Collection entries
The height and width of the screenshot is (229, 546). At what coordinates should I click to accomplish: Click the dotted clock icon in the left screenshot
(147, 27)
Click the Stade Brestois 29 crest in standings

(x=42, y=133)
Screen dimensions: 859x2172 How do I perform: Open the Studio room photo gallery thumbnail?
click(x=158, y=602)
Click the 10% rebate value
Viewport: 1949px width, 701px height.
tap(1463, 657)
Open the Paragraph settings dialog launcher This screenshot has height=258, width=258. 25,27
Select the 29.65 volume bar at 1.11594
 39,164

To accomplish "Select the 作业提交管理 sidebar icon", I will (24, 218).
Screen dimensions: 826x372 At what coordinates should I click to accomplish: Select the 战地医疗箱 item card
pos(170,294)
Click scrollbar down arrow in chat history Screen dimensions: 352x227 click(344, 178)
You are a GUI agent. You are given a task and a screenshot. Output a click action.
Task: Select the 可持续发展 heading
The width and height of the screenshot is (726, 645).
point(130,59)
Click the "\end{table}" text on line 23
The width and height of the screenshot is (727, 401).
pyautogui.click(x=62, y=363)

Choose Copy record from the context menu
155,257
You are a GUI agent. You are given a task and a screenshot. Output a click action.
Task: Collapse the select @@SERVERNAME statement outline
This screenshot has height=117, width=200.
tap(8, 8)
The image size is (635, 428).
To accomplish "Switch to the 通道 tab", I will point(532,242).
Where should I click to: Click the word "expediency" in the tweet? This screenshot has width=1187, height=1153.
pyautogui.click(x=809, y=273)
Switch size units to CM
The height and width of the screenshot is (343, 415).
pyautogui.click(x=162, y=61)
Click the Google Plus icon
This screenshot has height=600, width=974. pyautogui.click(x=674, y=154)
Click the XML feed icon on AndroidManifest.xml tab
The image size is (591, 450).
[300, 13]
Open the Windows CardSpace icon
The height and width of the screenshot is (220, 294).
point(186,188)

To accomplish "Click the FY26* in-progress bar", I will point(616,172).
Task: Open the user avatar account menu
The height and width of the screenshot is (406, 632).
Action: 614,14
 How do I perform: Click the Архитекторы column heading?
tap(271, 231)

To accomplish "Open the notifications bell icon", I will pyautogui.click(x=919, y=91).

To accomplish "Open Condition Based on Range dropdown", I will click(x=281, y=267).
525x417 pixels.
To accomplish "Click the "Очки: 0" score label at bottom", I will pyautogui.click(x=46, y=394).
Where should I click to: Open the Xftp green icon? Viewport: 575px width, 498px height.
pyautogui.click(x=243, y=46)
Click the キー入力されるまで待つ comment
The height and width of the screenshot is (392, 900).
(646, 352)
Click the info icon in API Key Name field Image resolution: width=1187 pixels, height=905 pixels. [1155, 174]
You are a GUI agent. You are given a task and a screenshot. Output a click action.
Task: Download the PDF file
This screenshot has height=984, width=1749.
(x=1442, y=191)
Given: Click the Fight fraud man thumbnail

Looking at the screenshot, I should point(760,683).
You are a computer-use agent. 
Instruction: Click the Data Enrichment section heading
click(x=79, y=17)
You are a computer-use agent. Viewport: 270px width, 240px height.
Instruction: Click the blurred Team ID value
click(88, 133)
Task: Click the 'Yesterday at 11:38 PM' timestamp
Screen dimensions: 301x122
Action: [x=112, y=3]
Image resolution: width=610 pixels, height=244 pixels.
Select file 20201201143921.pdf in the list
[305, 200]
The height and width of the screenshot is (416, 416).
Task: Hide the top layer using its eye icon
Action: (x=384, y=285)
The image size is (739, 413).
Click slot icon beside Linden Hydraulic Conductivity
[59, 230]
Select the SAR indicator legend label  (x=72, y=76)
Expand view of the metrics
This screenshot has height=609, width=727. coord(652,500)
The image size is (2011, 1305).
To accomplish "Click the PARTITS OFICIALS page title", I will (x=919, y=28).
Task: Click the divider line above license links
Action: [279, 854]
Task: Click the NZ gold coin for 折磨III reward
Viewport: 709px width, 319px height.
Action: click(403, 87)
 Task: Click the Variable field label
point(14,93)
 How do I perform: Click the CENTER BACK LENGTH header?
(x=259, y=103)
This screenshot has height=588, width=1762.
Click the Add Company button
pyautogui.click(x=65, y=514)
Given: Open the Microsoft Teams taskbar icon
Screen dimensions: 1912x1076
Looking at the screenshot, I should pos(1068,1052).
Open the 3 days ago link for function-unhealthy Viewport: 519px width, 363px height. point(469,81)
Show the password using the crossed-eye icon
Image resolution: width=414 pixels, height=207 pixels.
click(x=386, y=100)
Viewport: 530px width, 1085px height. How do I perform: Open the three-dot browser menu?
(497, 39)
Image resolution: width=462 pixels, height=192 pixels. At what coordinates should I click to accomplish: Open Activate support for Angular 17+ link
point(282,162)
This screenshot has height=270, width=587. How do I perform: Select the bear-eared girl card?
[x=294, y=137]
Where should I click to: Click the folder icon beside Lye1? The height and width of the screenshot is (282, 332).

What to work on » Copy the data above exactly, from the line that contains "Screen dimensions: 859x2172" through the line that contains "will (24, 218).", including both of those lines.

Output »
Screen dimensions: 859x2172 How do I perform: Open the Studio room photo gallery thumbnail?
click(x=158, y=602)
Click the 10% rebate value
Viewport: 1949px width, 701px height.
tap(1463, 657)
Open the Paragraph settings dialog launcher This screenshot has height=258, width=258. 25,27
Select the 29.65 volume bar at 1.11594
 39,164

To accomplish "Select the 作业提交管理 sidebar icon", I will (24, 218).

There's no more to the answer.